» **Problem details**
Output everything in the listing exactly.

» **Supplied material**

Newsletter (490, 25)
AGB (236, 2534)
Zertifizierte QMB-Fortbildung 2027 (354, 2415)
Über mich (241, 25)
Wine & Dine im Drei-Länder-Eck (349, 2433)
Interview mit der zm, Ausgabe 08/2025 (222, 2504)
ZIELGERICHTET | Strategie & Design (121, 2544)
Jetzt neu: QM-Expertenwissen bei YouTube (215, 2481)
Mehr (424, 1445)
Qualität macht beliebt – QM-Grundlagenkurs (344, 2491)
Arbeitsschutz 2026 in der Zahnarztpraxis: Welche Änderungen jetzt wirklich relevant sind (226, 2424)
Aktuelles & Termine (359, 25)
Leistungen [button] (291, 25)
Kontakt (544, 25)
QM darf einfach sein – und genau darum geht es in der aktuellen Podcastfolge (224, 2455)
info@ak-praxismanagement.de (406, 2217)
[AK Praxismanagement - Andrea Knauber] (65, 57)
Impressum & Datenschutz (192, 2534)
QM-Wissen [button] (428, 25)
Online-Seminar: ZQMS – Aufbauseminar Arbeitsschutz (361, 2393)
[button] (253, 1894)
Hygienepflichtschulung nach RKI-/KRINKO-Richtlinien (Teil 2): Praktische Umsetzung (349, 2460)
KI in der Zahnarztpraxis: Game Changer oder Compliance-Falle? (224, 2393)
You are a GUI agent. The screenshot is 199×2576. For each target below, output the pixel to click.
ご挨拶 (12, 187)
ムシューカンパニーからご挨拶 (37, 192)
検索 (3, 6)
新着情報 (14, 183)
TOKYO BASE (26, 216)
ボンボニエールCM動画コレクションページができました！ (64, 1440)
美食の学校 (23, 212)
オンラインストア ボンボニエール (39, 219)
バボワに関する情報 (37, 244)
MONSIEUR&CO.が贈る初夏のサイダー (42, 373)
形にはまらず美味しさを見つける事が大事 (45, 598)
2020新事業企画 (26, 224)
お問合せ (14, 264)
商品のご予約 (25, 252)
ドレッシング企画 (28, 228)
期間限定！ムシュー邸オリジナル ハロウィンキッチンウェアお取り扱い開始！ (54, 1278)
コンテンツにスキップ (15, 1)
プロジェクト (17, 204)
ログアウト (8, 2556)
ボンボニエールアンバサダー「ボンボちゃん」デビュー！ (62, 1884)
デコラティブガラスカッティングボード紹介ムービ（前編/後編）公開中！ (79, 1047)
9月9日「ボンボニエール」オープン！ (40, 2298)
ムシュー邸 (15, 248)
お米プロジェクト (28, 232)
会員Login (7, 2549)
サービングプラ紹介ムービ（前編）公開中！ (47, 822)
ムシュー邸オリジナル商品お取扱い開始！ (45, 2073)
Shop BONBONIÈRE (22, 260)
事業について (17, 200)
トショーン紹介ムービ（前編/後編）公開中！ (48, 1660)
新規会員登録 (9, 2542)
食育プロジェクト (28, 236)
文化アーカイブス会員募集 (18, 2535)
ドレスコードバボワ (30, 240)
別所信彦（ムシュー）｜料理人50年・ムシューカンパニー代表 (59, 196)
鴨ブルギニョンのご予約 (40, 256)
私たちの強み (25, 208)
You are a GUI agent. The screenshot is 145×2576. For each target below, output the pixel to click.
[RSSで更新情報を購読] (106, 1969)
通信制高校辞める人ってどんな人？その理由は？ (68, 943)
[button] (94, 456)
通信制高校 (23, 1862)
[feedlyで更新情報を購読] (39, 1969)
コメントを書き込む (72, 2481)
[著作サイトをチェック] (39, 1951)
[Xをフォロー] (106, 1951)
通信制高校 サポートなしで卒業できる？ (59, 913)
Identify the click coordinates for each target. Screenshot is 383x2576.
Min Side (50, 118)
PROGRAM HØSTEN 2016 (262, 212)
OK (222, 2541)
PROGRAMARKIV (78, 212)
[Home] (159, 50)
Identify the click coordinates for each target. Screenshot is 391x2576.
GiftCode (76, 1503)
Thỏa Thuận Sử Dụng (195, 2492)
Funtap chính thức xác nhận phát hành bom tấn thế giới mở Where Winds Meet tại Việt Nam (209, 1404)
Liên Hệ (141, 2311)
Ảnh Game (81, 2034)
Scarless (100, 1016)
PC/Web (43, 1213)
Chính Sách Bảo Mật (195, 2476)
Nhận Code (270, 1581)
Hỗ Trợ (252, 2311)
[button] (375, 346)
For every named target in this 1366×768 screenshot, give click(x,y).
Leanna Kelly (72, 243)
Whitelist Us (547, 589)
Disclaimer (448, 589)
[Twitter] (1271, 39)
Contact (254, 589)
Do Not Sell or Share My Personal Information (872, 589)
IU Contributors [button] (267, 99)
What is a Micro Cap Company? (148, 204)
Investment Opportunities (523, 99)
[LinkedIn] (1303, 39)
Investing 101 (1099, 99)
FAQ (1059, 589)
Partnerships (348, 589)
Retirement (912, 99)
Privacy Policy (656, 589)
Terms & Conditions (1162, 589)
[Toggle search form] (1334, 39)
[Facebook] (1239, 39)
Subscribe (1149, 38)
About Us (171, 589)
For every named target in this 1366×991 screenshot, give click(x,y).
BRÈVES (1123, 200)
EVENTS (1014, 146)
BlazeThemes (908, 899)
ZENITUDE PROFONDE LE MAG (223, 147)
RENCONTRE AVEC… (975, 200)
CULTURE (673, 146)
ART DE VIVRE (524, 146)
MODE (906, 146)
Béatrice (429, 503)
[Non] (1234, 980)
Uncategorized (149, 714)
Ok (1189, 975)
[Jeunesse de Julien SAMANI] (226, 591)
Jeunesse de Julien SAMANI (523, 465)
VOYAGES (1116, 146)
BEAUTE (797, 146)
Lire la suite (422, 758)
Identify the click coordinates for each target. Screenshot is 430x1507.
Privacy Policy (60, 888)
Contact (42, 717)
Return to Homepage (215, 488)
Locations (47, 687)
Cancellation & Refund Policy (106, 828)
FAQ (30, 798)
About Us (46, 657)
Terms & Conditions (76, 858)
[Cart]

» **Exercise output**
Newsletter (490, 25)
AGB (236, 2534)
Zertifizierte QMB-Fortbildung 2027 (354, 2415)
Über mich (241, 25)
Wine & Dine im Drei-Länder-Eck (349, 2433)
Interview mit der zm, Ausgabe 08/2025 (222, 2504)
ZIELGERICHTET | Strategie & Design (121, 2544)
Jetzt neu: QM-Expertenwissen bei YouTube (215, 2481)
Mehr (424, 1445)
Qualität macht beliebt – QM-Grundlagenkurs (344, 2491)
Arbeitsschutz 2026 in der Zahnarztpraxis: Welche Änderungen jetzt wirklich relevant sind (226, 2424)
Aktuelles & Termine (359, 25)
Leistungen [button] (291, 25)
Kontakt (544, 25)
QM darf einfach sein – und genau darum geht es in der aktuellen Podcastfolge (224, 2455)
info@ak-praxismanagement.de (406, 2217)
[AK Praxismanagement - Andrea Knauber] (65, 57)
Impressum & Datenschutz (192, 2534)
QM-Wissen [button] (428, 25)
Online-Seminar: ZQMS – Aufbauseminar Arbeitsschutz (361, 2393)
[button] (253, 1894)
Hygienepflichtschulung nach RKI-/KRINKO-Richtlinien (Teil 2): Praktische Umsetzung (349, 2460)
KI in der Zahnarztpraxis: Game Changer oder Compliance-Falle? (224, 2393)
You are a GUI agent. The screenshot is 199×2576. For each target below, output the pixel to click.
ご挨拶 (12, 187)
ムシューカンパニーからご挨拶 (37, 192)
検索 (3, 6)
新着情報 (14, 183)
TOKYO BASE (26, 216)
ボンボニエールCM動画コレクションページができました！ (64, 1440)
美食の学校 (23, 212)
オンラインストア ボンボニエール (39, 219)
バボワに関する情報 (37, 244)
MONSIEUR&CO.が贈る初夏のサイダー (42, 373)
形にはまらず美味しさを見つける事が大事 (45, 598)
2020新事業企画 (26, 224)
お問合せ (14, 264)
商品のご予約 (25, 252)
ドレッシング企画 (28, 228)
期間限定！ムシュー邸オリジナル ハロウィンキッチンウェアお取り扱い開始！ (54, 1278)
コンテンツにスキップ (15, 1)
プロジェクト (17, 204)
ログアウト (8, 2556)
ボンボニエールアンバサダー「ボンボちゃん」デビュー！ (62, 1884)
デコラティブガラスカッティングボード紹介ムービ（前編/後編）公開中！ (79, 1047)
9月9日「ボンボニエール」オープン！ (40, 2298)
ムシュー邸 (15, 248)
お米プロジェクト (28, 232)
会員Login (7, 2549)
サービングプラ紹介ムービ（前編）公開中！ (47, 822)
ムシュー邸オリジナル商品お取扱い開始！ (45, 2073)
Shop BONBONIÈRE (22, 260)
事業について (17, 200)
トショーン紹介ムービ（前編/後編）公開中！ (48, 1660)
新規会員登録 (9, 2542)
食育プロジェクト (28, 236)
文化アーカイブス会員募集 (18, 2535)
ドレスコードバボワ (30, 240)
別所信彦（ムシュー）｜料理人50年・ムシューカンパニー代表 (59, 196)
鴨ブルギニョンのご予約 (40, 256)
私たちの強み (25, 208)
You are a GUI agent. The screenshot is 145×2576. For each target below, output the pixel to click.
[RSSで更新情報を購読] (106, 1969)
通信制高校辞める人ってどんな人？その理由は？ (68, 943)
[button] (94, 456)
通信制高校 (23, 1862)
[feedlyで更新情報を購読] (39, 1969)
コメントを書き込む (72, 2481)
[著作サイトをチェック] (39, 1951)
[Xをフォロー] (106, 1951)
通信制高校 サポートなしで卒業できる？ (59, 913)
Identify the click coordinates for each target. Screenshot is 383x2576.
Min Side (50, 118)
PROGRAM HØSTEN 2016 (262, 212)
OK (222, 2541)
PROGRAMARKIV (78, 212)
[Home] (159, 50)
Identify the click coordinates for each target. Screenshot is 391x2576.
GiftCode (76, 1503)
Thỏa Thuận Sử Dụng (195, 2492)
Funtap chính thức xác nhận phát hành bom tấn thế giới mở Where Winds Meet tại Việt Nam (209, 1404)
Liên Hệ (141, 2311)
Ảnh Game (81, 2034)
Scarless (100, 1016)
PC/Web (43, 1213)
Chính Sách Bảo Mật (195, 2476)
Nhận Code (270, 1581)
Hỗ Trợ (252, 2311)
[button] (375, 346)
For every named target in this 1366×768 screenshot, give click(x,y).
Leanna Kelly (72, 243)
Whitelist Us (547, 589)
Disclaimer (448, 589)
[Twitter] (1271, 39)
Contact (254, 589)
Do Not Sell or Share My Personal Information (872, 589)
IU Contributors [button] (267, 99)
What is a Micro Cap Company? (148, 204)
Investment Opportunities (523, 99)
[LinkedIn] (1303, 39)
Investing 101 (1099, 99)
FAQ (1059, 589)
Partnerships (348, 589)
Retirement (912, 99)
Privacy Policy (656, 589)
Terms & Conditions (1162, 589)
[Toggle search form] (1334, 39)
[Facebook] (1239, 39)
Subscribe (1149, 38)
About Us (171, 589)
For every named target in this 1366×991 screenshot, give click(x,y).
BRÈVES (1123, 200)
EVENTS (1014, 146)
BlazeThemes (908, 899)
ZENITUDE PROFONDE LE MAG (223, 147)
RENCONTRE AVEC… (975, 200)
CULTURE (673, 146)
ART DE VIVRE (524, 146)
MODE (906, 146)
Béatrice (429, 503)
[Non] (1234, 980)
Uncategorized (149, 714)
Ok (1189, 975)
[Jeunesse de Julien SAMANI] (226, 591)
Jeunesse de Julien SAMANI (523, 465)
VOYAGES (1116, 146)
BEAUTE (797, 146)
Lire la suite (422, 758)
Identify the click coordinates for each target. Screenshot is 430x1507.
Privacy Policy (60, 888)
Contact (42, 717)
Return to Homepage (215, 488)
Locations (47, 687)
Cancellation & Refund Policy (106, 828)
FAQ (30, 798)
About Us (46, 657)
Terms & Conditions (76, 858)
[Cart]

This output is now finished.